けれどその間にも、俺の脚から根が生えて、地面の奥深く根付いていく。
「俺は林檎の木になるのだな」
「福チャン! だから俺言ったじゃん!」
「俺から成った林檎…食ってみたかった…」
と言い終わらないうちに、俺の意識は消え去った。
だが消えたのは俺の肉体と、人としての精神だけ。
俺は林檎の精となったのだ。
ジャイアントと一緒に一体となった俺の木は、東堂庵の離れの前庭に移植された。
離れは東堂の私室だし、しょっちゅう誰かかれか来てくれているから淋しくはない。
俺の木はやがて花をつけた。
基本通りのりんごの白い花だ。
「このままだと、実、なるぞ」
「何がつくんでしょう」
「ふじだろう」
「サンふじ」
「スターキング」
「デリシャス」
「とかじゃなくて」
荒北がギロッとまわりをねめつける。
「なったら食うんかイ?」
「えっ」
全員が一瞬押し黙る。
だが、新開が、涎塗れで一言、
「食うとも」
「えっ」
荒北が目を剥く。
「せっかく寿一が実るんだ。捨てたらバチ当たる」
「だな」
東堂も深々頷く。
「うまかったら東堂庵のデザートに使おう」
「高級料亭のデザートになるなんて。福富さん凄いですね」
と元気よく真波。
「うまかったらだ」
「うまいよ」
荒北と新開の声がハモり、そのあと二人は赤面した。
びっくりした。
俺の木にはありとあらゆる種類の林檎がなった。
ふじの隣にサンふじが、デリシャスの横に王林が。
姫林檎までもが一緒になっている。
「さすが寿一」
「節操ねえな」
真波は既にもいで食っている。
「味はいいですよ」
「勇者だな。

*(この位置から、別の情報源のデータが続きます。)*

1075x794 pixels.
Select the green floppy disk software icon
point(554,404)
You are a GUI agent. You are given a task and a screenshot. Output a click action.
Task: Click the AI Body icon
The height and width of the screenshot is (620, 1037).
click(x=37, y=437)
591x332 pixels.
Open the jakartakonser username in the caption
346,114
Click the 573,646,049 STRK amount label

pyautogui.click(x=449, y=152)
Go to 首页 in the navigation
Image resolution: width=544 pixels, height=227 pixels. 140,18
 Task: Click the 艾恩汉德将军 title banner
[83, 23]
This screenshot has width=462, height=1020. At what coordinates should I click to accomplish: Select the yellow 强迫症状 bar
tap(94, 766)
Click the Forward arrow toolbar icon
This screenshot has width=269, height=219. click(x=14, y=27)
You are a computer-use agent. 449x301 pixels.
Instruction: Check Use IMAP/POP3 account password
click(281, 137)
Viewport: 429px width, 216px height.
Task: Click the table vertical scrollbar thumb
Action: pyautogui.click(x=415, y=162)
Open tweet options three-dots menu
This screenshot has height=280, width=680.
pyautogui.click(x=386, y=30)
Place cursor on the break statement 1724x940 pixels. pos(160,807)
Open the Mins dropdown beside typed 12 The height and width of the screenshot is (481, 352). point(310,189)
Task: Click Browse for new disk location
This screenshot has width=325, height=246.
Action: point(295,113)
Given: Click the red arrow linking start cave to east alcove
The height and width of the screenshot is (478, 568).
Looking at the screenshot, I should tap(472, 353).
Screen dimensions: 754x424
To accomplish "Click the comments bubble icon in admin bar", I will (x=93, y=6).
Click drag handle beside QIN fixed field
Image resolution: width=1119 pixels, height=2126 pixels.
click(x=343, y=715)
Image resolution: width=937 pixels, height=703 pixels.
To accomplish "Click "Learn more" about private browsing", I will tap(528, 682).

てめ」
自分も一個もぐ荒北だ。
ニオイを嗅いではっとなる。
「福チャンの…匂いだ」
みんなはっとして荒北の林檎に集まるけど、さすがにその匂いがわかるのは荒北だけだ。
みんなは俺の枝を高く見上げる。
「ホント節操なしだな」
「節操なしだ」
「りんごですよ?」
真波が言う。
みんながドッと笑ってから、そっと目尻を拭っている。
俺はかなりな幸せ者だ…
俺の木は今も東堂庵にある。
実りは毎年東堂庵のデザートになるが、いくつかは直売りしてもらえるらしい。
あなたも箱根にお立ち寄りの際には、ぜひぜひご賞味されたい。
その名は箱根せっそうなし。
林檎なのに「せっそうなし」だ。